5 décembre. — Les Arméniens, appelés à faire connaître leurs pertes en marchandises, accusent 26 millions. Maurice trouve le chiffre fantastique.

L’école américaine et les deux écoles françaises rouvrent. Elles n’ont eu aucun enfant aujourd’hui. Maurice fait rendre beaucoup d’objets pillés.

Tout le monde dit, même des Européens, qu’à Gurun les assassins étaient guidés par un prêtre arménien apostat.

8 décembre. — Hier, un Turc qui avait beaucoup pillé et parlait trop haut, a été jeté en prison, chaînes aux pieds. Il a continué, citant des noms de chefs. Ce matin, on l’a trouvé mort dans sa cellule.

19 décembre. — Revirement complet. Les Arméniens font l’éloge de la France et de nos missions, qui jamais, reconnaissent-ils, ne les ont poussés à se soulever, tandis qu’ils portent de graves accusations contre d’autres.

Nous avons 67 centimètres de neige et — 14° de froid.

Le vali craint — ou espère des incendies.

25 décembre. — Quel triste jour de Noël !

On vient de tenter, je crois, de nous empoisonner. Ça doit être un de nos domestiques arméniens, payé sans doute par les Turcs. Alors on pourrait reprendre les massacres, car il n’y a que nous qui gênons…
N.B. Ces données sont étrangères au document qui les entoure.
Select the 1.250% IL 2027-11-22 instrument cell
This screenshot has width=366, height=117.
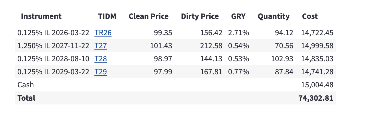(x=53, y=46)
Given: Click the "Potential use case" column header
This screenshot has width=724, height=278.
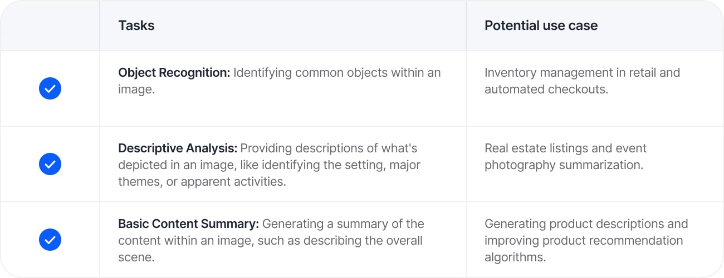Looking at the screenshot, I should coord(541,26).
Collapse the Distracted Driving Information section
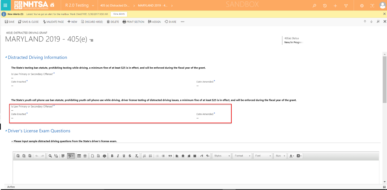 coord(6,58)
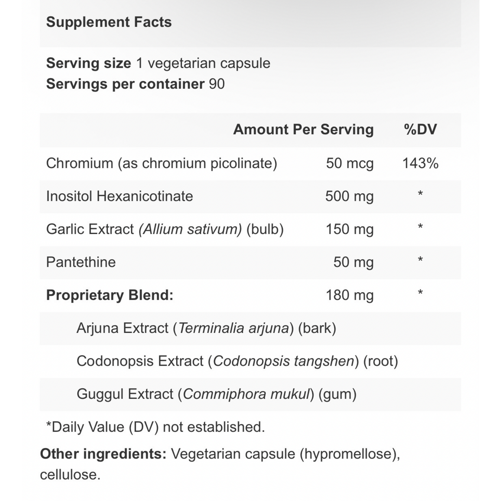Viewport: 501px width, 501px height.
Task: Click the 50 mcg chromium amount
Action: [349, 164]
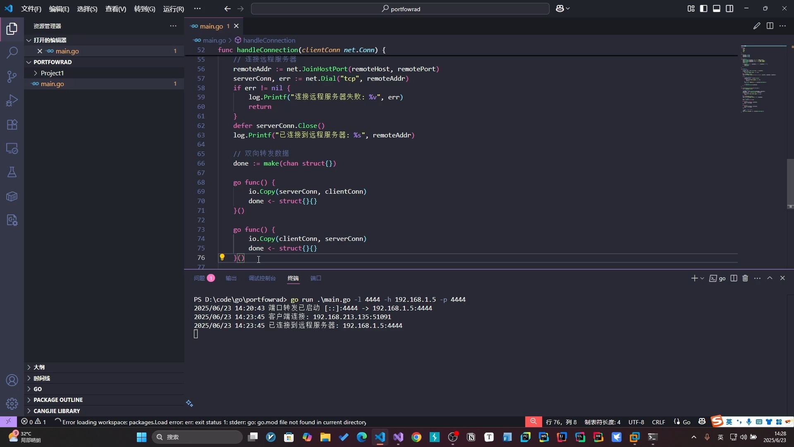Open the Extensions view
This screenshot has width=794, height=447.
pyautogui.click(x=12, y=125)
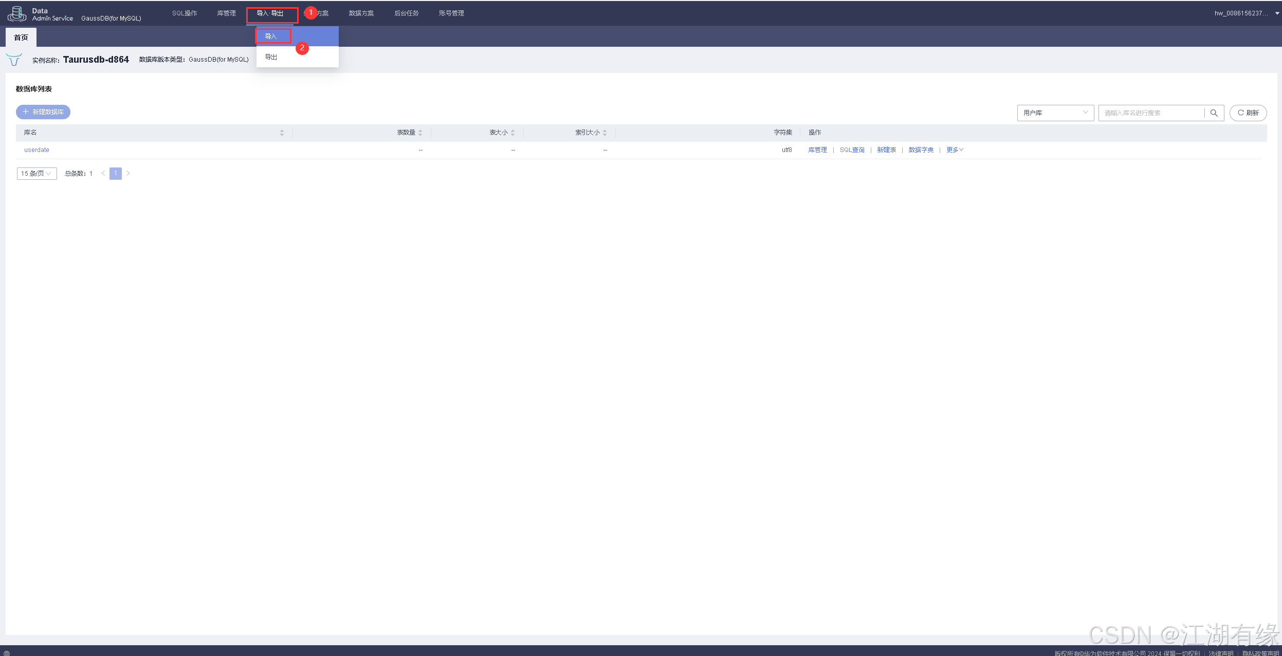
Task: Select 导出 from the dropdown menu
Action: pos(271,57)
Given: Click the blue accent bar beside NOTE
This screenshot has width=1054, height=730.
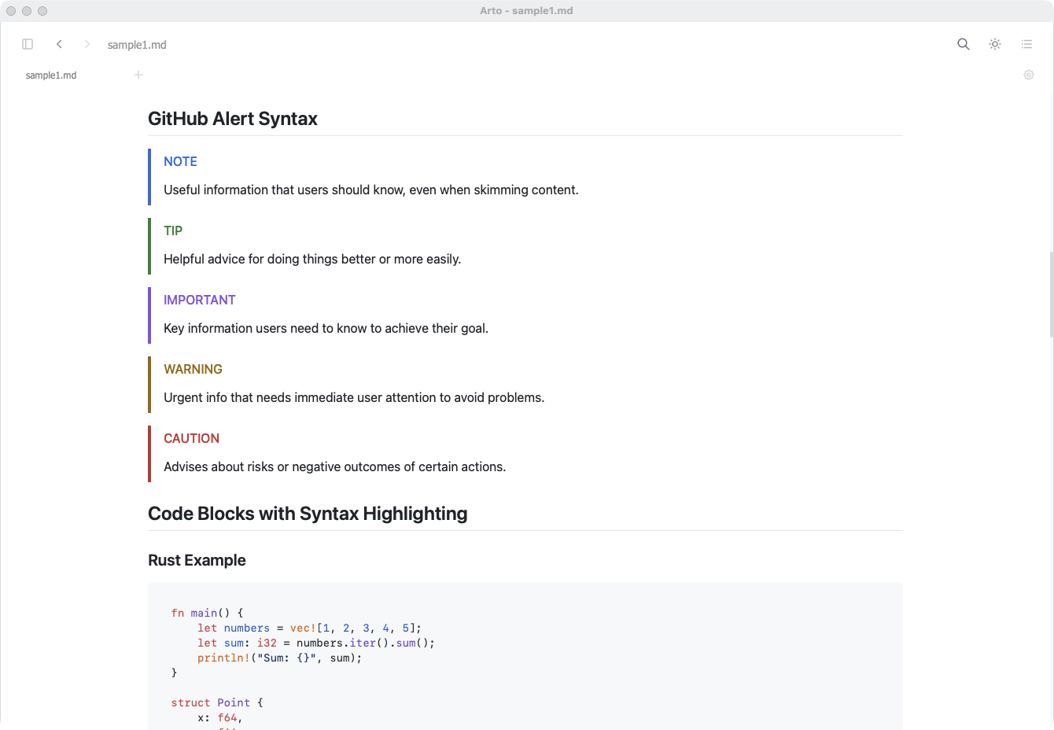Looking at the screenshot, I should [x=149, y=176].
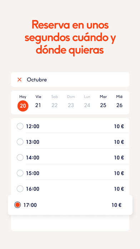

Certainement il y avait un poison dans notre café, car nous en avons donné à Porthos, qui, lui aussi, a eu des vomissemens et a été pris de tremblemens ; mais comment faire analyser ? tous les pharmaciens sont tués.

Quel est le coupable ? Impossible de le savoir. Nous mettons à la porte nos deux domestiques, que nous remplaçons par des Turcs. Le Turc a ses défauts, mais il ne trahit pas.